Here's something I've been mulling over in recent weeks:
In the last few weeks I have come across students who have finished 6th grade, 9th grade and 12th grade, and they all have two things in common: they cannot read and they cannot do the most basic math. Mind you, I did not say they were 12, 15 and 18 and had never been to school; rather, they have been going to school ever since they were 5 or 6 years old. Their parents have sacrificed to scrape together their school fees. They probably have average IQs, but they have simply fallen through the cracks when it comes to their education.
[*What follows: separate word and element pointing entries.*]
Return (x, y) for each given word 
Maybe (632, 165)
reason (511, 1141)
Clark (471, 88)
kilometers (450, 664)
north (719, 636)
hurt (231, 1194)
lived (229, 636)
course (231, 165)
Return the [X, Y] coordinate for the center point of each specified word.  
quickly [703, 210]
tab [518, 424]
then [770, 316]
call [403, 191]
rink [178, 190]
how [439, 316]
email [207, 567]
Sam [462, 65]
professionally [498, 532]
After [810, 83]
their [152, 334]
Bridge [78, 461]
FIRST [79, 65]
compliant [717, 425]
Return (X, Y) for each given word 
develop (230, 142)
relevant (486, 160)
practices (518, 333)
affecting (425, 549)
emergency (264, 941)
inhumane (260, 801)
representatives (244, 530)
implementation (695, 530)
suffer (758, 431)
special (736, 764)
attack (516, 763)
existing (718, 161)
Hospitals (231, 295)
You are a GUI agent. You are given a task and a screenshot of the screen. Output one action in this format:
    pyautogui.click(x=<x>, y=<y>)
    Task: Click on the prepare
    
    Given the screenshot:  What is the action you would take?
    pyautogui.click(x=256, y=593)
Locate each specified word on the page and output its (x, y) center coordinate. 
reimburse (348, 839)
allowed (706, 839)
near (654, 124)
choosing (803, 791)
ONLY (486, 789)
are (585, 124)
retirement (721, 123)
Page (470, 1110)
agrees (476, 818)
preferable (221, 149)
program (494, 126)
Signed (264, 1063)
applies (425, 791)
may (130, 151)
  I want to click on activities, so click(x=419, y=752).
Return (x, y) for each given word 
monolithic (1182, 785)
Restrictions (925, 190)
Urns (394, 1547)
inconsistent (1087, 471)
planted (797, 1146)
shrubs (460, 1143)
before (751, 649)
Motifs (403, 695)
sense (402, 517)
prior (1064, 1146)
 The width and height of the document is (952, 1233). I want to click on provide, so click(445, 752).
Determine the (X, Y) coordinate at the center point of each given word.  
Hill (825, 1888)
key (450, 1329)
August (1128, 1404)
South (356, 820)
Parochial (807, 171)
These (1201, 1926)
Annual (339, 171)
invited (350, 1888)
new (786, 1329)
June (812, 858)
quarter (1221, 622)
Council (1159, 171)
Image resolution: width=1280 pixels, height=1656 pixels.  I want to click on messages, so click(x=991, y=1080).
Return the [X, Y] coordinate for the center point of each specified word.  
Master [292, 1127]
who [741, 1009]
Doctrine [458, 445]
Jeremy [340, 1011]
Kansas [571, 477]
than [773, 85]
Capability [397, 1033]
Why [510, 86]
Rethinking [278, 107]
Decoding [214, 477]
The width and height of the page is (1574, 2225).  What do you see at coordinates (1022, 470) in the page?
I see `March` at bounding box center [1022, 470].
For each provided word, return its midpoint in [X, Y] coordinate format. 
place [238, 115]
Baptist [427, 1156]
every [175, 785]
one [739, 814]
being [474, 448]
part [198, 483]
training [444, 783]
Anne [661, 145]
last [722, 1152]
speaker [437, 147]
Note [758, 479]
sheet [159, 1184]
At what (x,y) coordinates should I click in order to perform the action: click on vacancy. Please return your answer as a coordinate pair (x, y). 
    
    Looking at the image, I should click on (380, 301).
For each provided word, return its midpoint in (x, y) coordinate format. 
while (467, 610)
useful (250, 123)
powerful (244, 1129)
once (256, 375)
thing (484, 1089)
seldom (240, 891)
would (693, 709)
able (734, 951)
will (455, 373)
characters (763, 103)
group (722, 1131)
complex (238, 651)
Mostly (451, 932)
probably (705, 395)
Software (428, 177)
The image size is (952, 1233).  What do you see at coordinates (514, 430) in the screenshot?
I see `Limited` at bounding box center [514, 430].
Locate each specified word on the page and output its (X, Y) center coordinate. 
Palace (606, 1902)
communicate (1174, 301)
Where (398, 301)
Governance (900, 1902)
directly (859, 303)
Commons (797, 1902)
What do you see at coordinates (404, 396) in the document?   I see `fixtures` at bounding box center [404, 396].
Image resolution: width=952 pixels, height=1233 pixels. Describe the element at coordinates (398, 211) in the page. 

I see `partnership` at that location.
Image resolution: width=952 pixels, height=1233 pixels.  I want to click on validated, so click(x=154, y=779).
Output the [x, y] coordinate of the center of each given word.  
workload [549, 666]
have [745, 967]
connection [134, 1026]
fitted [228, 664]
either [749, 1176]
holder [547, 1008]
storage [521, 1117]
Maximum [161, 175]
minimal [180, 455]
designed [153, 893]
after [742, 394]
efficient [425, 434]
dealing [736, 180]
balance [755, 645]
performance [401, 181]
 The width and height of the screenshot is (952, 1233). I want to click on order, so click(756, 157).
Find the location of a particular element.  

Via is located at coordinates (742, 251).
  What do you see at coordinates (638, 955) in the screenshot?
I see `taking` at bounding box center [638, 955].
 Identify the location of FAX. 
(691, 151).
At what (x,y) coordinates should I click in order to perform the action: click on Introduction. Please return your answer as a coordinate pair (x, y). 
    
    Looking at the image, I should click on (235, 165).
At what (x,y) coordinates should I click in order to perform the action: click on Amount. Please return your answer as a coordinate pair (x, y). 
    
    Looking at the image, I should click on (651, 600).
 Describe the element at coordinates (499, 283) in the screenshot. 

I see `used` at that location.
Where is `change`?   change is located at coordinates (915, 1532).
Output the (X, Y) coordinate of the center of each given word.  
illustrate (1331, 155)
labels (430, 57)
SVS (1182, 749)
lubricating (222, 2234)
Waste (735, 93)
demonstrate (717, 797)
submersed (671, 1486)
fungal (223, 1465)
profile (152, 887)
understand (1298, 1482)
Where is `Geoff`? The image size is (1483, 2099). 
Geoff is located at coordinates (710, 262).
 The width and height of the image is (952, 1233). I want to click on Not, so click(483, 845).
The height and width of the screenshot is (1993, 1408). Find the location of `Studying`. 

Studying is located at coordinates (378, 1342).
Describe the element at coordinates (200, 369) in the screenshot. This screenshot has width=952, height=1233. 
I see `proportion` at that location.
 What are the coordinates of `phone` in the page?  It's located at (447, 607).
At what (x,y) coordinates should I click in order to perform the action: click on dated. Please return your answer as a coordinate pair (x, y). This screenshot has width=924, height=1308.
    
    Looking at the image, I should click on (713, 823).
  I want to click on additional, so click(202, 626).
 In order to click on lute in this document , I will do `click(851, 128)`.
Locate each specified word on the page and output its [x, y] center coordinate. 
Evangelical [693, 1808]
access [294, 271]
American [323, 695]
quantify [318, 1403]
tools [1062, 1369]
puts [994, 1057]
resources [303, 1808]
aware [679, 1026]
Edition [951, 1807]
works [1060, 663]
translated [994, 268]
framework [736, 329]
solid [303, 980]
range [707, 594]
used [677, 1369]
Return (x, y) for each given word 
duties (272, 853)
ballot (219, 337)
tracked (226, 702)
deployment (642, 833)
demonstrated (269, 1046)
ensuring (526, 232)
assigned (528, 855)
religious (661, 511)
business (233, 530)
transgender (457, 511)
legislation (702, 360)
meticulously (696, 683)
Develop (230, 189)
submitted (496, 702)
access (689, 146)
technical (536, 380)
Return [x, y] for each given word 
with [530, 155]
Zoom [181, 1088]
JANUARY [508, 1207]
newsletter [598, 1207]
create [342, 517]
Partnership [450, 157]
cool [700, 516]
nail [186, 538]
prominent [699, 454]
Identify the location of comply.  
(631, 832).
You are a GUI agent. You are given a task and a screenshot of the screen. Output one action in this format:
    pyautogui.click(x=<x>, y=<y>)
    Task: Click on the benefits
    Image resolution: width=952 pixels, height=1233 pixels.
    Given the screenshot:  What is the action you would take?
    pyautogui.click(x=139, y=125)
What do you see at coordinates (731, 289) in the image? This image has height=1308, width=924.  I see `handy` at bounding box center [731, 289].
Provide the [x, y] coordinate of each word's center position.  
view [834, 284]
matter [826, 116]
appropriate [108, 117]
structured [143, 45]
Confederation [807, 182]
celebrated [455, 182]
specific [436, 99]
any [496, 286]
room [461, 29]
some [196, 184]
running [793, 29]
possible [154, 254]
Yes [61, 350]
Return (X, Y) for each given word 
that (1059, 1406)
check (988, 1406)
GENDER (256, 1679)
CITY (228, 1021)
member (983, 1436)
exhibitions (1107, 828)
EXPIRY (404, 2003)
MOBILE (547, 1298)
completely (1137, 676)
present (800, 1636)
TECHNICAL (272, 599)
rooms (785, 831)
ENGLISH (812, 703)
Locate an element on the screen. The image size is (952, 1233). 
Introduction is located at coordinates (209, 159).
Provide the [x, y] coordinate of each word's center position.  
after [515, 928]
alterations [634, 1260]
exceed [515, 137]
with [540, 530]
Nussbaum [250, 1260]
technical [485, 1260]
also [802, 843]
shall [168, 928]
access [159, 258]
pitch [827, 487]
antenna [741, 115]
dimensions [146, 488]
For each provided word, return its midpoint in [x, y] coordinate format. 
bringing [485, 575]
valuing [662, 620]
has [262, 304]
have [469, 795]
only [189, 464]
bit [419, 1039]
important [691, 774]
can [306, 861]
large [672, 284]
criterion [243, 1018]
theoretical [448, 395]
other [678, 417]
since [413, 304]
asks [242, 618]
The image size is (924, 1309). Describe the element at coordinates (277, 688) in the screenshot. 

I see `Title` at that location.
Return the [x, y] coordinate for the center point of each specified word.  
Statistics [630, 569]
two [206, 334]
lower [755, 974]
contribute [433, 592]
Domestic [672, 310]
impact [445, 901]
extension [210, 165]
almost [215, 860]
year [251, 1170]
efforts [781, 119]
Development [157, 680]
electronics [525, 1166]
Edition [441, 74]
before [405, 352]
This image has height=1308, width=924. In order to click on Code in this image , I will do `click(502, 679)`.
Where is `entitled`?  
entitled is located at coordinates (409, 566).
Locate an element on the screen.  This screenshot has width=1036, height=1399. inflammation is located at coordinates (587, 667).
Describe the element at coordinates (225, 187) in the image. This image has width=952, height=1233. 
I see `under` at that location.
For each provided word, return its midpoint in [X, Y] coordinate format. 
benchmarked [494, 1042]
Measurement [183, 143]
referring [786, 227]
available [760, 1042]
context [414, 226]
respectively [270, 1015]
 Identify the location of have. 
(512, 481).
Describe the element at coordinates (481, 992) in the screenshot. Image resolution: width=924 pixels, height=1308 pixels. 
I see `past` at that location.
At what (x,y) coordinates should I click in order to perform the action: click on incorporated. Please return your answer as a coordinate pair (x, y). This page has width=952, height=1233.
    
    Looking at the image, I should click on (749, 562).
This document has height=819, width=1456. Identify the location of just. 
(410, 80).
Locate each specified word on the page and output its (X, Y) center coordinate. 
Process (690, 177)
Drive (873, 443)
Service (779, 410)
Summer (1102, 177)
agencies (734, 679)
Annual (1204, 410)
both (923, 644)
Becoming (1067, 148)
In fact, I don't think 'cracks' is the right word, I think it's more like 'gorge' or 'Grand Canyon' simply because there are so many of them. I have not even gone searching for the lowest of the low; these are simply children who have crossed my path. How many more, like them, are out there?
When I heard the 18-year-old try to read to me, I felt like sobbing. What subject can you do without knowing how to read? What kind of survival skills has she learned in order to somehow pass to the next level year after year? Is her whole life made up of dodging and copying and cheating, and who knows what else? That's her own normal. But now that we have identified the problem, we are going back and teaching her how to read just like a 1st grader. I weep for the wasted years.
If I look at the number of children in a similar situation, I won't be able to cope. For now we will have to be satisfied with reaching the children within our grasp.
The children I have mentioned here are in our Orphans and Vulnerable Children program. Their parents either have HIV or have died of HIV/AIDS complications.